GIVEN RECORDS
╔══
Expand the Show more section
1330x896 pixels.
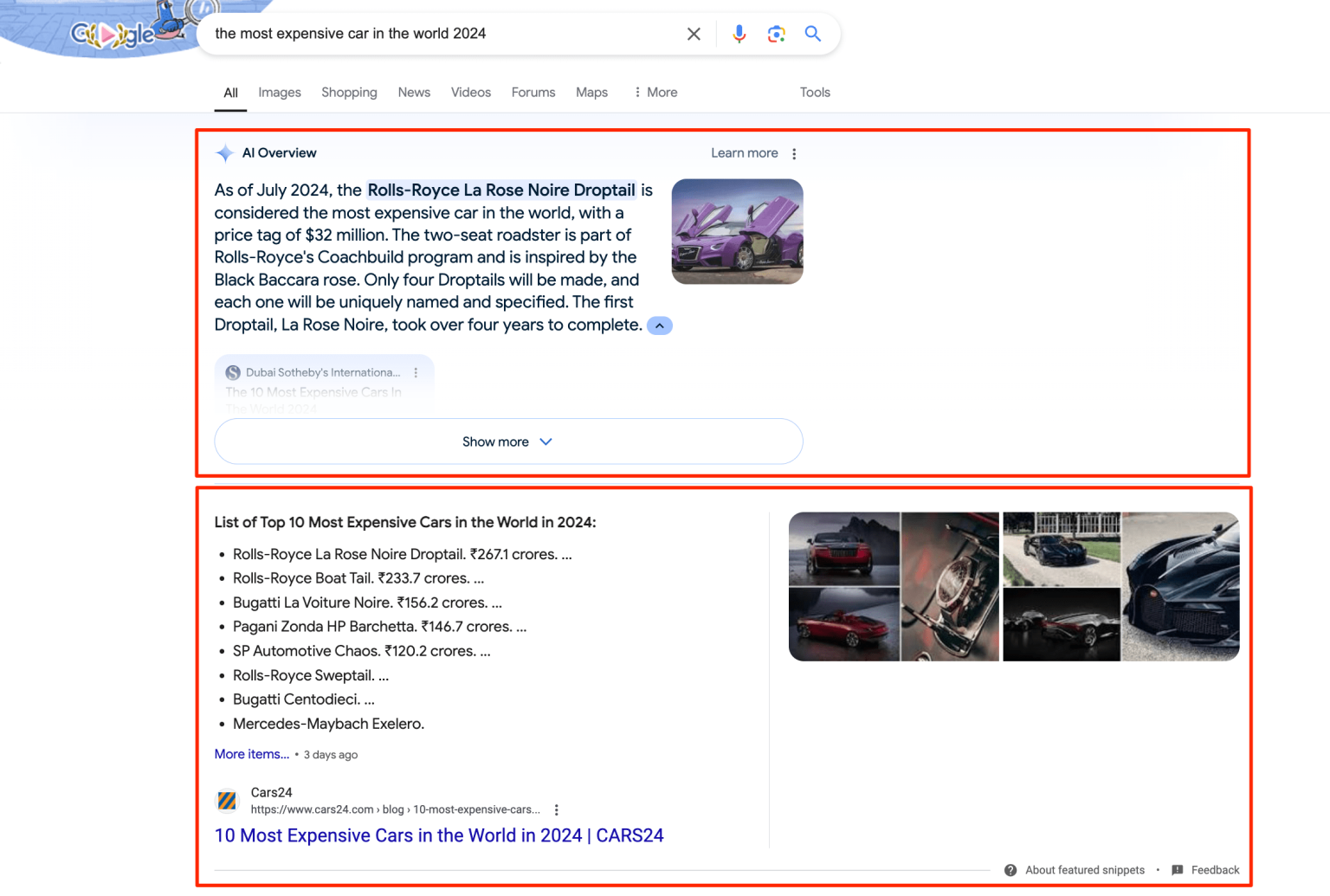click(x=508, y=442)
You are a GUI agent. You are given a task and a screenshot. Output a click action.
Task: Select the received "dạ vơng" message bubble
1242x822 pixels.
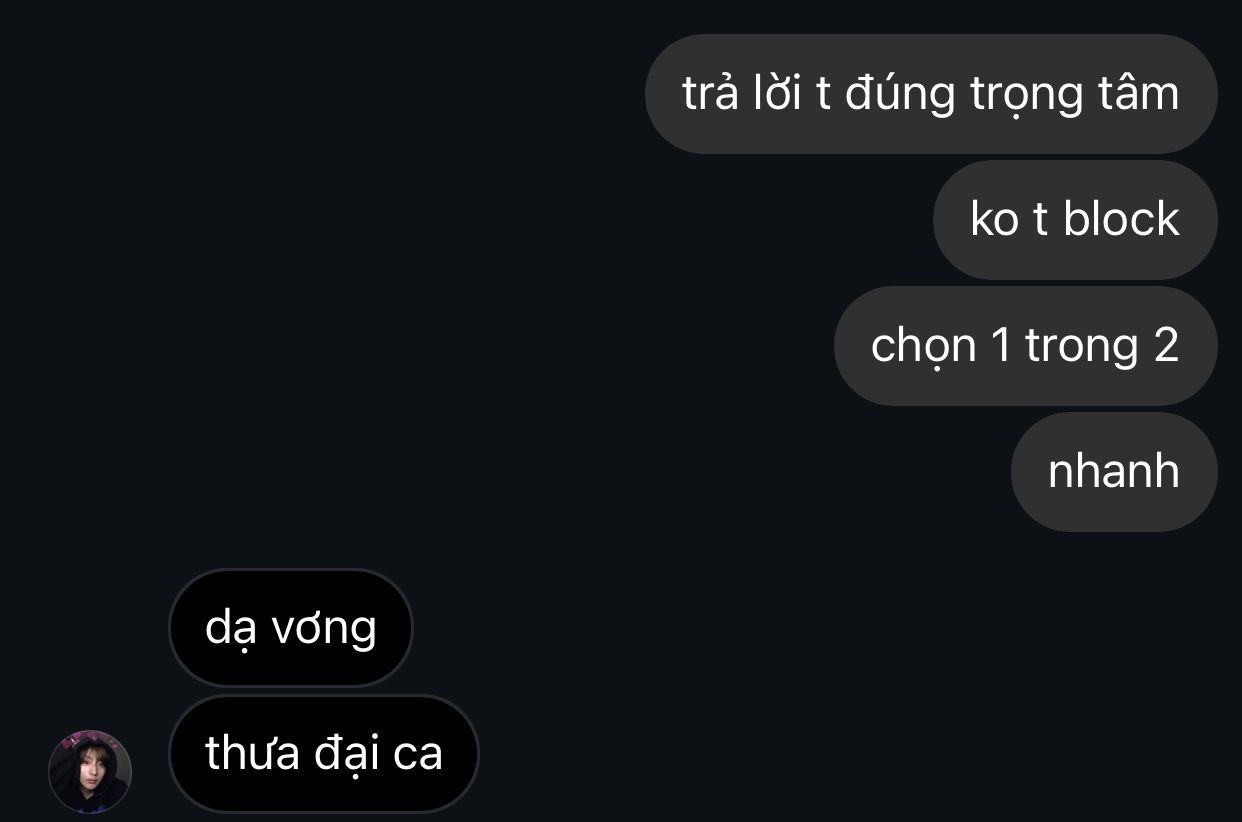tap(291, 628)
╚══
WHAT NEEDS TO BE DONE
This exercise calls for a verbatim output of the entries, pictures omitted.

ANSWER SPACE
Expand the Show more section
1330x896 pixels.
click(x=508, y=442)
You are a GUI agent. You are given a task and a screenshot. Output a click action.
Task: Select the received "dạ vơng" message bubble
1242x822 pixels.
tap(291, 628)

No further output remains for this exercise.